_PROMPT_: Repeat the material exactly, every line of it.
++++++++++
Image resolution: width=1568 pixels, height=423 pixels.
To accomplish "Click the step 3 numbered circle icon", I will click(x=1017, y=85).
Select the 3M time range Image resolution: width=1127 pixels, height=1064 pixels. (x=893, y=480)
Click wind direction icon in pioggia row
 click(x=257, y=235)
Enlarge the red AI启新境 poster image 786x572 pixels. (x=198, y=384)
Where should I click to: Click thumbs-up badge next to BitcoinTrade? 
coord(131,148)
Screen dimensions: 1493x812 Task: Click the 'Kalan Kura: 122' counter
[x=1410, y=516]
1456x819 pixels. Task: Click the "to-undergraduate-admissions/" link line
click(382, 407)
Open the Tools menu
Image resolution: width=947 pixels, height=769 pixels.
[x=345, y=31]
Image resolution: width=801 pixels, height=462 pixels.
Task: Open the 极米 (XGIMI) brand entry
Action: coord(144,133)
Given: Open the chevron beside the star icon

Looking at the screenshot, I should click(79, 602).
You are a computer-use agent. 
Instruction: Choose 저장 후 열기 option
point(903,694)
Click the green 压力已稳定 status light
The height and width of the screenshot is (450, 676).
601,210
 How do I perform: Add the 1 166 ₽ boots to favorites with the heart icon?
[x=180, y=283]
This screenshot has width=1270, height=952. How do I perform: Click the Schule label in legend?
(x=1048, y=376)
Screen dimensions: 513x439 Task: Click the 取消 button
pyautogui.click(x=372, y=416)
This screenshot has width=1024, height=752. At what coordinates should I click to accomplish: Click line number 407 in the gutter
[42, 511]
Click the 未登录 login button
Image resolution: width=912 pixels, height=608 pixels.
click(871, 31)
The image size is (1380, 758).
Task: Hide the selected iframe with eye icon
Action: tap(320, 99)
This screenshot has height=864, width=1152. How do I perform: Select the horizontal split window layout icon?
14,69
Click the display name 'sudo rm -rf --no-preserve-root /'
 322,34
++++++++++
_YOUR RESPONSE_:
Image resolution: width=1568 pixels, height=423 pixels.
To accomplish "Click the step 3 numbered circle icon", I will click(x=1017, y=85).
Select the 3M time range Image resolution: width=1127 pixels, height=1064 pixels. (x=893, y=480)
Click wind direction icon in pioggia row
 click(x=257, y=235)
Enlarge the red AI启新境 poster image 786x572 pixels. (x=198, y=384)
Where should I click to: Click thumbs-up badge next to BitcoinTrade? 
coord(131,148)
Screen dimensions: 1493x812 Task: Click the 'Kalan Kura: 122' counter
[x=1410, y=516]
1456x819 pixels. Task: Click the "to-undergraduate-admissions/" link line
click(382, 407)
Open the Tools menu
Image resolution: width=947 pixels, height=769 pixels.
[x=345, y=31]
Image resolution: width=801 pixels, height=462 pixels.
Task: Open the 极米 (XGIMI) brand entry
Action: coord(144,133)
Given: Open the chevron beside the star icon

Looking at the screenshot, I should click(79, 602).
You are a computer-use agent. 
Instruction: Choose 저장 후 열기 option
point(903,694)
Click the green 压力已稳定 status light
The height and width of the screenshot is (450, 676).
601,210
 How do I perform: Add the 1 166 ₽ boots to favorites with the heart icon?
[x=180, y=283]
This screenshot has width=1270, height=952. How do I perform: Click the Schule label in legend?
(x=1048, y=376)
Screen dimensions: 513x439 Task: Click the 取消 button
pyautogui.click(x=372, y=416)
This screenshot has width=1024, height=752. At what coordinates should I click to accomplish: Click line number 407 in the gutter
[42, 511]
Click the 未登录 login button
Image resolution: width=912 pixels, height=608 pixels.
click(871, 31)
The image size is (1380, 758).
Task: Hide the selected iframe with eye icon
Action: tap(320, 99)
This screenshot has height=864, width=1152. How do I perform: Select the horizontal split window layout icon?
14,69
Click the display name 'sudo rm -rf --no-preserve-root /'
 322,34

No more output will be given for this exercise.